January 10, 2018: Day 16 – Genesis 16

You need to stay on course with this Scripture because it has been somewhat romanticized over time.  There is a lot that screams injustice to our 21st century sensibilities.  But let’s read this Scripture from the perspective of what does the Scripture actually say?  God has promised Abram and Sarai a child from Abram’s own issue, from him actually.  Sara knows this  but as time passes and she does not bear a child she starts to wonder if maybe God meant, just maybe, that it is from Abram’s body but not from her’s.  So she comes up with a plan, and I give her the benefit of the doubt as I give all people the benefit of the doubt, and maybe, just maybe, she thought she was fulfilling the Lord’s plan by this idea.  We have seen people have ideas in Scripture and they are actually God’s plan all along, so maybe this could be one of those.

She had someone who waited on her, a slave actually, and thought she would be good to produce a child for Abram.  Even today surrogate parenting is not unheard of, it happens.  Abram agrees to it and this girl, Hagar, conceives.  The problem begins not with Sara being angry with Hagar, but rather we find it begin at vs.4 when Hagar looked with contempt at Sara.  Am I blaming Hagar, a slave girl who had no power to say no to Abram, nor to say no to Sara?  Would I blame any woman who has been abused or even raped for any reason which others might call justifiable: clothes, a look, a word of encouragement, or any other straw men that are built up in order to ease the conscience at best or declare as innocent those who have abused women?  Absolutely not!  Scripture says that Sara acted out of anger because someone who was under her power, and she took full advantage of that power, as did Abram by the way, looked down on her because she, a slave girl, could do something that her mistress could not.  She was able to produce children.  

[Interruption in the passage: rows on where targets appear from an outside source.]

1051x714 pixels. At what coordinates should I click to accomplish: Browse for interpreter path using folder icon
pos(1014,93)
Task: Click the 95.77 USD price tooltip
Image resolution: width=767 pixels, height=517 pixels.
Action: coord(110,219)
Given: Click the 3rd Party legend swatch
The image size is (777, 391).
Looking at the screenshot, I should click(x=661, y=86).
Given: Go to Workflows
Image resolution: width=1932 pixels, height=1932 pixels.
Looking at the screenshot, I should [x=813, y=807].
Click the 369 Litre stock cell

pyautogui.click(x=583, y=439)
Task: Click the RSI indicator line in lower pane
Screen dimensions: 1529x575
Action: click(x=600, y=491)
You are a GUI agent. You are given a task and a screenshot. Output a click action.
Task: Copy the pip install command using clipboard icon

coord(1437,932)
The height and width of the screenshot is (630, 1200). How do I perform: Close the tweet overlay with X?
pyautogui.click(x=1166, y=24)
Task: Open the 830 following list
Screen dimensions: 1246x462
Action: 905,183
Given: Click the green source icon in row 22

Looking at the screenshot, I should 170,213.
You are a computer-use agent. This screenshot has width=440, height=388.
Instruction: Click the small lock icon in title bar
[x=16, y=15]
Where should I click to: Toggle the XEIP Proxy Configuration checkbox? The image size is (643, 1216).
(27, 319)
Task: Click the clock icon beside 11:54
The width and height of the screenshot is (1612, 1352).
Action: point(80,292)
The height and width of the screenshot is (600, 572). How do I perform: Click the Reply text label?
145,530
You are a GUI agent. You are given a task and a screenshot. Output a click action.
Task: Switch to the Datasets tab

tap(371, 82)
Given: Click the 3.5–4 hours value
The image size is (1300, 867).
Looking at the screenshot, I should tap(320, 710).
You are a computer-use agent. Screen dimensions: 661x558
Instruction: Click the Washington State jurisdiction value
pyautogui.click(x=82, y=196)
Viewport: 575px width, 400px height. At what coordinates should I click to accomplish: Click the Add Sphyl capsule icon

Sarai is not justified in the way that she treats Hagar.  Hagar does look down on Sarai, but that is not justified either.  You know what is interesting to me today?  When a person is accused of something atrocious the immediate answer is that: Well, what I did is nowhere near as bad as what this other person did.  As a result the wrong that a person does is never dealt with honestly because it is always deflected to the wrong that another person has done, which is completely unrelated to what that person had done.  Does that make sense?  Often the wrong that Hagar did: look down on Sara, is used as a weapon to justify what Sara did which was to kick her out of the camp.  That totally circumvents the wrong that Sarai and Abram do which is force her to produce children by Abram.  Such is the family of our Savior.

So now to Hagar.  She is kicked out of the camp and is ready to die but God comes and speaks directly to her.  Keep in mind that she is a pagan Egyptian woman and God speaks directly to her.  She does not go on and come back into the Israelite tribe.  No, Ishmael while still a brother of Isaac, is forced to leave the camp later on.  This whole story ought to focus on the blessing that Hagar receives from the Lord which is His presence and His promise that she and her son will have progeny that will not be able to be counted.